A remote area of the seafloor, four kilometers below the surface of the Pacific Ocean and 2,400 kilometers off the coast of California, could soon become the world’s first industrial-scale mining site in international waters. There is one of the richest sources of metals needed to manufacture batteries for electric vehicles.
Exclusive access to tons of seafloor rock filled with cobalt, copper and nickel was obtained by Metals Co., based in Vancouver, British Columbia (Canada). The company calculates that the reserves are enough to supply 280 million electric vehicles and generate US$ 31 billion (R$ 156.8 billion) over the 25-year life of the project.
The venture, however, raised doubts about the agency’s actions, which should regulate the exploration of the seabed, raised questions about who profits from these resources and generated criticism from environmentalists.
Metals are sucked up by giant underwater vacuum cleaner
The metals are found in potato-sized rocks known as polymetallic nodules, and the company sucks them up from the ocean floor with a giant undersea vacuum and transports them to shore.
Perhaps the most prominent opponent is Craig Smith, an oceanographer and former mining industry contractor now at the University of Hawaii at Manoa. His research highlighted the potential mining region as something worth preserving.
“It’s just not possible to do that without essentially destroying one of the largest natural areas that remain,” Smith said, citing the potential impact of 17 mining projects in the area.
Smith was commissioned to assess the environmental effects of seafloor mining by the South Korean government and US contractor Lockheed Martin, who are considering projects.
Governments in Britain and Germany have also questioned the project and the damage that some scientists fear large-scale mining of the seafloor could cause.
“Never has mining on this scale been done on the planet,” said James AR McFarlane, former head of environmental monitoring at the International Seabed Authority (ISA), the UN-affiliated agency that will regulate Metals Co.
The company denies that there are any environmental risks. According to her, mining would be for the “benefit of humanity”, as required by the United Nations Convention on the Law of the Sea, which created the ISA, and would cause less ecological damage than open pit mining.
Gerard Barron, CEO of Metals Co., said his project is important for the future health of the planet: “This is perhaps one of those projects that can really make a difference.”
Company obtained data before poorer countries, which would have primacy
Another problem pointed out is that ISA favors Metals Co.

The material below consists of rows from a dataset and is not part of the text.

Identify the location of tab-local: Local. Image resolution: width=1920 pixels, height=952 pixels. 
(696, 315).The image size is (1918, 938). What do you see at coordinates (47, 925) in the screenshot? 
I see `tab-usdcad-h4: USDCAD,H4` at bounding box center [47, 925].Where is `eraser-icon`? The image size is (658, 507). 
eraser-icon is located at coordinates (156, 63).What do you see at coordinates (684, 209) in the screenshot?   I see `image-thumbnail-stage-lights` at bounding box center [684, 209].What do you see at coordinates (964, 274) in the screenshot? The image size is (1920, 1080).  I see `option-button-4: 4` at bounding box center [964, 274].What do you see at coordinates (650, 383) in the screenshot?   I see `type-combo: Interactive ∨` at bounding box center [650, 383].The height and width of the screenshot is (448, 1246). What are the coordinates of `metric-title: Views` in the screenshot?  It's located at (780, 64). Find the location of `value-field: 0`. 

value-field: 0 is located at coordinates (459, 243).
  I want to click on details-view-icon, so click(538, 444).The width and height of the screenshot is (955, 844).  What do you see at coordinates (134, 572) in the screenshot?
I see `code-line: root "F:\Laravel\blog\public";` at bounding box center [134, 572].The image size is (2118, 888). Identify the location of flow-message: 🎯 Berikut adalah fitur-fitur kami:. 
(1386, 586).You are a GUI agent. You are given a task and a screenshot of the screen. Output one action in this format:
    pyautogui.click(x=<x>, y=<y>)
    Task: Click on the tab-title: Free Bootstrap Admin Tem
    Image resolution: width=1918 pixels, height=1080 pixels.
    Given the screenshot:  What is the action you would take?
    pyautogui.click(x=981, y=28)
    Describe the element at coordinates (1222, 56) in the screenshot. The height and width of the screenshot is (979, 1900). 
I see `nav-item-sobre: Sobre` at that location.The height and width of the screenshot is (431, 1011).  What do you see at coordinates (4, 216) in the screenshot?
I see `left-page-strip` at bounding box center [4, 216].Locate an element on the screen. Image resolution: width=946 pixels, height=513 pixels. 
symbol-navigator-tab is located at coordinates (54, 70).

Interviews and hundreds of internal documents obtained by the New York Times show that the company received data identifying some of the most valuable stretches of the seabed. The agency then reserved these locations for the company’s future use, according to the investigation.
Although by rules developing countries should have access to mining data before companies, a senior executive at Metals Co. obtained data first and then secured two small island nations, Nauru and Tonga, as sponsors—the company maintained near-complete financial control of the project, including rights to nearly all anticipated profits.
Nauru, with only 11,000 inhabitants, did not demand much in exchange for sponsorship, not having the capacity to carry out such an undertaking. Barron did not say how much money Nauru should receive.
A community leader in Tonga said the company had agreed to pay $2 a ton as a “mining production fee”. This payment would amount to less than half of 1% of the company’s estimated total value of the extracted material. The Metals Co. did not confirm this rate.
ISA has allocated around 518,000 km² of seabed for developing countries to do exploration work, but nearly half of that space is now under the control of Metals Co.
Law firm Withers Bergman, hired by the ISA, said in a statement that “the ISA did not, at any time, share confidential data improperly or illegally.”